ENTRE MANOJOS DE HIERBAS

Tiene que ser aquí, murmura Yolanda, mientras da unos pasos hasta la entrada del recinto que reza Mercado Esperanza. Los puestos de flores la saludan. “¿Qué va a llevar, marchanta?”. En la esquina unas mesas anuncian un lugar de barbacoa que cobrará vida hasta el domingo. Un hombre pasa cargando garrafones de agua: dos en los hombros, uno bajo el brazo y uno más en la cabeza. Yolanda camina por los pasillos rodeada por los juguetones olores de las frutas, cajas llenas de sabrosas formas: calabazas, sandías que van de lo pequeño a lo demasiado grande, la jugosa promesa de los jitomates. Pasa frente a las verduras sin detenerse a pensar en cómo el verde de los nopales se mezcla con el alarmante amarillo de los habaneros, y sin escuchar la voz amable de la mujer que le dice que lleve mangos, que están buenísimos. Es un jueves cualquiera en un mercado de la Ciudad de México, pero no para Yolanda que cruza los pasillos como perdida.

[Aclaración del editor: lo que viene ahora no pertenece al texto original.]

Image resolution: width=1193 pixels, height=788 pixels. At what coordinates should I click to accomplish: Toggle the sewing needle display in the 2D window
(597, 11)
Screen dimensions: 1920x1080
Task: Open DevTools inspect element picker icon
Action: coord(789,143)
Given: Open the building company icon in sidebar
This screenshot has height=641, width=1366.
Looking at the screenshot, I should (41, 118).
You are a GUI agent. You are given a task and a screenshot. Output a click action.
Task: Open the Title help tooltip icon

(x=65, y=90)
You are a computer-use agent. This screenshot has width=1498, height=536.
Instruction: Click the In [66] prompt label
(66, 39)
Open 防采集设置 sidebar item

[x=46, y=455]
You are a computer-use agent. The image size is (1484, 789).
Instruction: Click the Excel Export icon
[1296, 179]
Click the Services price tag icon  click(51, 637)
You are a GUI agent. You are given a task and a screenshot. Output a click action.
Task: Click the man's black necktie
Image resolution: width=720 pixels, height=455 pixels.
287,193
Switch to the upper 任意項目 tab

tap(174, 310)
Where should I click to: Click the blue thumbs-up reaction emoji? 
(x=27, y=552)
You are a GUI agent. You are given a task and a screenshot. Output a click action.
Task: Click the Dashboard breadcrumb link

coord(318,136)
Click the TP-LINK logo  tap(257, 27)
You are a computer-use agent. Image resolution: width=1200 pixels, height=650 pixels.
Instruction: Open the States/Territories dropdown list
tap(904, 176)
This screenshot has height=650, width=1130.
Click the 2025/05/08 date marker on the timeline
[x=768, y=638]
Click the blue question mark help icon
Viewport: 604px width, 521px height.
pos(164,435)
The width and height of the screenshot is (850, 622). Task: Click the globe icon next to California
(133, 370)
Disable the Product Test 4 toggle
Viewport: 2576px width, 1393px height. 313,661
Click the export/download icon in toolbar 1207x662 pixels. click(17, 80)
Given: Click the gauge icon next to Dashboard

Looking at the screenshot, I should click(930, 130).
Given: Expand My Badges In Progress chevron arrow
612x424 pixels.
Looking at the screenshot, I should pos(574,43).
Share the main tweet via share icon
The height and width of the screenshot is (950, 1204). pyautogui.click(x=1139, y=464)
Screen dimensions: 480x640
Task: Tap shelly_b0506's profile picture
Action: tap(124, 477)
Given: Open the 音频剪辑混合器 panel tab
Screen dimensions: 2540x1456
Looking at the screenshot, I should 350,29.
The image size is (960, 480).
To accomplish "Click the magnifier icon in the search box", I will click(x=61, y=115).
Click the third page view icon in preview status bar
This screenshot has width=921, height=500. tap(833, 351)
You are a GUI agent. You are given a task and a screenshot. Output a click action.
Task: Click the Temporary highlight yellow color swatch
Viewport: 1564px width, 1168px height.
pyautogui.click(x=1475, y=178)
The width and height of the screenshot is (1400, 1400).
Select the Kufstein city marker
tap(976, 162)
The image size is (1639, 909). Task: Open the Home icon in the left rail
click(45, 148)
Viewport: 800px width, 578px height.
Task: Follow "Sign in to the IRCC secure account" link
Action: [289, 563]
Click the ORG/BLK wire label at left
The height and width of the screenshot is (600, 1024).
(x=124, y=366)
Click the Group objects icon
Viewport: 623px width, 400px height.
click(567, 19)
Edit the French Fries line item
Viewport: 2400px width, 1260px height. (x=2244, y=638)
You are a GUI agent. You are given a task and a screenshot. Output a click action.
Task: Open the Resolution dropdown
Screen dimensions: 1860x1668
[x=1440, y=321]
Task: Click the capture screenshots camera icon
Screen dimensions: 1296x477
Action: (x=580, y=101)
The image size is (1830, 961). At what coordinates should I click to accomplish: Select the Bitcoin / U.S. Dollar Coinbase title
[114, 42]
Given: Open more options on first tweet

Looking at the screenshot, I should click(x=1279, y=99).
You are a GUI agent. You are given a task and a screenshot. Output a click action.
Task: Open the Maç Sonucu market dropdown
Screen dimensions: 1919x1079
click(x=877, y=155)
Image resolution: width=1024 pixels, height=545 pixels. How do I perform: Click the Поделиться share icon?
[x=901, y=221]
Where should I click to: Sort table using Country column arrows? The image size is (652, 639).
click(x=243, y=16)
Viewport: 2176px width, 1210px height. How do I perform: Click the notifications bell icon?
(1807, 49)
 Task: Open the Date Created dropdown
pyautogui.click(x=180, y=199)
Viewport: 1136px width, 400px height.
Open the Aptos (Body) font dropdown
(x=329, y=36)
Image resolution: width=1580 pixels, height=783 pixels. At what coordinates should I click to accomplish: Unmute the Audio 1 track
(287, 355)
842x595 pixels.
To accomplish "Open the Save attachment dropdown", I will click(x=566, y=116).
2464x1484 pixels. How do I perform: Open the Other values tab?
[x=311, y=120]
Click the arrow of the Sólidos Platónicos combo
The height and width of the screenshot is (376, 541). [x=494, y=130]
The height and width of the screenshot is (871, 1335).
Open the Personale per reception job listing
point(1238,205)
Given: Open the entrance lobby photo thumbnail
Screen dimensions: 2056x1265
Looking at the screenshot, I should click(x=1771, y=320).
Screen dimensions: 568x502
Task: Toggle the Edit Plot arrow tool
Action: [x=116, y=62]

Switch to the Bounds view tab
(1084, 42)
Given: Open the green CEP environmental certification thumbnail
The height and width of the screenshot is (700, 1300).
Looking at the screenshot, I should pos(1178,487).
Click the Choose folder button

Desde hace un año vive fuera de la realidad, como si el tiempo se hubiera detenido ese día cuando los vecinos llegaron corriendo para decirle que su Antonio, su único hijo, se desangraba en la esquina de Bolívar y Viaducto. Alcanzó a verlo morir, sus manos mojadas en la esencia vital de ese niño que parió y alimentó sola, el amor de su vida goteando sangre en la banqueta bajo el inclemente sol del verano. No podía más. Por eso estaba aquí. La querida de su primo le dijo que en este mercado podían ayudarla, que había un puesto muy especial. “Ve y cuéntale, ella te dará un alivio para todo ese dolor que te carcome el alma, búscala en el puesto de hierbas”. Yolanda se limpia las manos sudorosas en la falda negra, esa que le ha servido de paño de lágrimas por tantos meses, mientras trata de recordar cómo llegar al puesto.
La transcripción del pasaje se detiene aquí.